I liked some elements of it, like the incorporation of folklore into the story, which was interesting and unexpected, the dual timeline, and the short chapters, but not much else. Maybe this just wasn't the Lucy Foley book for me and another of her books will work better, but this was a flop.
About the audiobook: the narration was fine. A solid audiobook that delivers the story quite well.
The Midnight Feast is very on brand for Lucy Foley, lots of characters (almost all) who are not what they seem and twisting, turning plots. We follow the opening weekend of an exclusive retreat hotel that predictably starts off perfectly and slowly unravels as the characters reveal their true agendas. I found it slightly confusing to establish who was who between the past and the present, but overall it's a good engrossing read: perfect for summer reading, especially as it is set around the solstice. The ending is also well thought out and satisfying for the reader who has been invested in these characters.
I have read Foley’s previous works and so expected this non-linear style of narrative from the offset and could not wait to dive into ‘The Midnight Feast’.
It reads like a locked room mystery set in a glamorous and exclusive hotel called The Manor, but as with all of Foley’s works- not everyone is as they seem. It definitely felt eerie with references to past secrets and hazy summer evenings, which pulled me in from just the synopsis. Although I enjoyed the dark and midsomer vibe to this novel so I think it will be a perfect summer read but personally the pacing slacked a little in the middle, but because I know how talented Foley is with her twists and turns I had to keep going.

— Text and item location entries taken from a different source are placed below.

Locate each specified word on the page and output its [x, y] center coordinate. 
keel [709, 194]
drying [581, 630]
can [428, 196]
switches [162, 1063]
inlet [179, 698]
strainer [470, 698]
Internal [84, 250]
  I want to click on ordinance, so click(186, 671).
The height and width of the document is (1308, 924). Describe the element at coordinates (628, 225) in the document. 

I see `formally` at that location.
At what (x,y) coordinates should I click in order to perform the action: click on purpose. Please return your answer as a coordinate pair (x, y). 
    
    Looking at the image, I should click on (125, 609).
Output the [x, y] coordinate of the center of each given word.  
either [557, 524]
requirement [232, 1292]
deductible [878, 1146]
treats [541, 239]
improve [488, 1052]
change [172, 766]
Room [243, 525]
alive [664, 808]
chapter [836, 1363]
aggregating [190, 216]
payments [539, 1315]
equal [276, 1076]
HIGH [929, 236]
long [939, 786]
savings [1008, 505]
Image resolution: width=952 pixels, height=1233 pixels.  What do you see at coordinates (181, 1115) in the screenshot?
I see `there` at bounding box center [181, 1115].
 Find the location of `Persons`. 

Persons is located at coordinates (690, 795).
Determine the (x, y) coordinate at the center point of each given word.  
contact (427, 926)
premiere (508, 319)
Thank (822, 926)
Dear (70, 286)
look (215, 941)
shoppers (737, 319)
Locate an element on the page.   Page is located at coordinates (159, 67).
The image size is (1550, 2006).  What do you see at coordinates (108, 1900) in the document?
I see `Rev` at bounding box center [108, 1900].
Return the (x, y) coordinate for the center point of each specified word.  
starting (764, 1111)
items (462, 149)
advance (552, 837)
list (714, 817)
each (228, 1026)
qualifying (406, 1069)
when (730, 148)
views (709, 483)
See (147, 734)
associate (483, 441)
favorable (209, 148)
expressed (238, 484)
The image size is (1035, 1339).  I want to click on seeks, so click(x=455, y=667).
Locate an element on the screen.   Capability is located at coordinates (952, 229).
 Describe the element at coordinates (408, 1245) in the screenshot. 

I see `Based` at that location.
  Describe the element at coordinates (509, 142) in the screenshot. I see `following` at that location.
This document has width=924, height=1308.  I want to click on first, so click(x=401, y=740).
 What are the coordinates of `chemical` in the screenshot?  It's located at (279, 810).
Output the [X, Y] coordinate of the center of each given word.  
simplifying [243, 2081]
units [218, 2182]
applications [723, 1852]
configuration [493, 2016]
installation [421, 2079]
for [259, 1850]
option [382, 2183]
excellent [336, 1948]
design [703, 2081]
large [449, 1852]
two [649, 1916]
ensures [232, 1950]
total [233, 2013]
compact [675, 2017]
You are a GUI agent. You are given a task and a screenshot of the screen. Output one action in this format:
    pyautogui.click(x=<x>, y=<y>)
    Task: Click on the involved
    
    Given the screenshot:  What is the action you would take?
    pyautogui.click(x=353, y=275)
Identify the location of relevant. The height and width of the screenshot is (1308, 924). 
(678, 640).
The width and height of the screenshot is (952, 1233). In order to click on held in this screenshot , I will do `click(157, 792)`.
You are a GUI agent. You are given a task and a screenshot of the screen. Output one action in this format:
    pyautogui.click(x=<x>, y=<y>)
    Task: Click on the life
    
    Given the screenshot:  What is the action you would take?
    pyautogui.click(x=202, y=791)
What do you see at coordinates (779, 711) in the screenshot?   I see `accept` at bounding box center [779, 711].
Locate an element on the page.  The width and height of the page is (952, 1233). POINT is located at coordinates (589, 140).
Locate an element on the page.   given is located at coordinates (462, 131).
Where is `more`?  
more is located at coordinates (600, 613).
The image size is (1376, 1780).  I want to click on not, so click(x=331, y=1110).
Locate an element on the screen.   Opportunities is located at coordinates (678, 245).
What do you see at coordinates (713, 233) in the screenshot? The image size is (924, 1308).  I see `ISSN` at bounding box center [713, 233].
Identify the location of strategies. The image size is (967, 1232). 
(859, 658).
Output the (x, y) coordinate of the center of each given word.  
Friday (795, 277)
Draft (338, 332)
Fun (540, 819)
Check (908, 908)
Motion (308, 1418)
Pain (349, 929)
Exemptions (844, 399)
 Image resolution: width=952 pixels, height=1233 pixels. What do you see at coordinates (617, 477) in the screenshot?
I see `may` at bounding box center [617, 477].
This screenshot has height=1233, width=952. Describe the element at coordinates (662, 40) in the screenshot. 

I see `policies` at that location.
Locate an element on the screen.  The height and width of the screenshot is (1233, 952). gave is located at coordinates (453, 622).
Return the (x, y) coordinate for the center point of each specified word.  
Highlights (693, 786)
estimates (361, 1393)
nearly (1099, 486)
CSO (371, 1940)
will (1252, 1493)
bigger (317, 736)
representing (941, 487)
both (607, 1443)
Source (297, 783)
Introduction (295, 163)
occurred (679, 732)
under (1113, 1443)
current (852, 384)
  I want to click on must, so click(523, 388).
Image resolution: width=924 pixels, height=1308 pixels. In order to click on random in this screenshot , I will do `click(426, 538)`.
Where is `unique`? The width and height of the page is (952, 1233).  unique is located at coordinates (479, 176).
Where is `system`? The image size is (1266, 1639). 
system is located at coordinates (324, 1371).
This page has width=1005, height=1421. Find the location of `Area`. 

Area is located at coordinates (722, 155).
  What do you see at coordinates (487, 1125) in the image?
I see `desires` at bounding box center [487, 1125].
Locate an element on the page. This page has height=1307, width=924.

Lucy Foley is quickly becoming one of my go to writers for thrillers and contemporary whodunnits so I have no doubt that she has plenty more up her sleeve. Brilliantly sharp and wicked in all the best ways.
"The Midnight Feast" is another wonderful thriller from Lucy Foley. The narrative focuses on a few of the characters who are key to events which take place on the summer solstice of 2025. Chapters vary between the action before the solstice and those afterwards. We gradually learn what happened, why and how, with a number of plot twists along the way. I thought that the shadows of witchcraft and the Wicker Man would put me off, but this was not the case. Chapters are very short (think Dan Brown) which encourages the reader to carry on, although that unfortunately means getting to the end quicker! An engrossing read with some great characters.
Thanks to Net Galley and the publishers for the opportunity to read and review this book.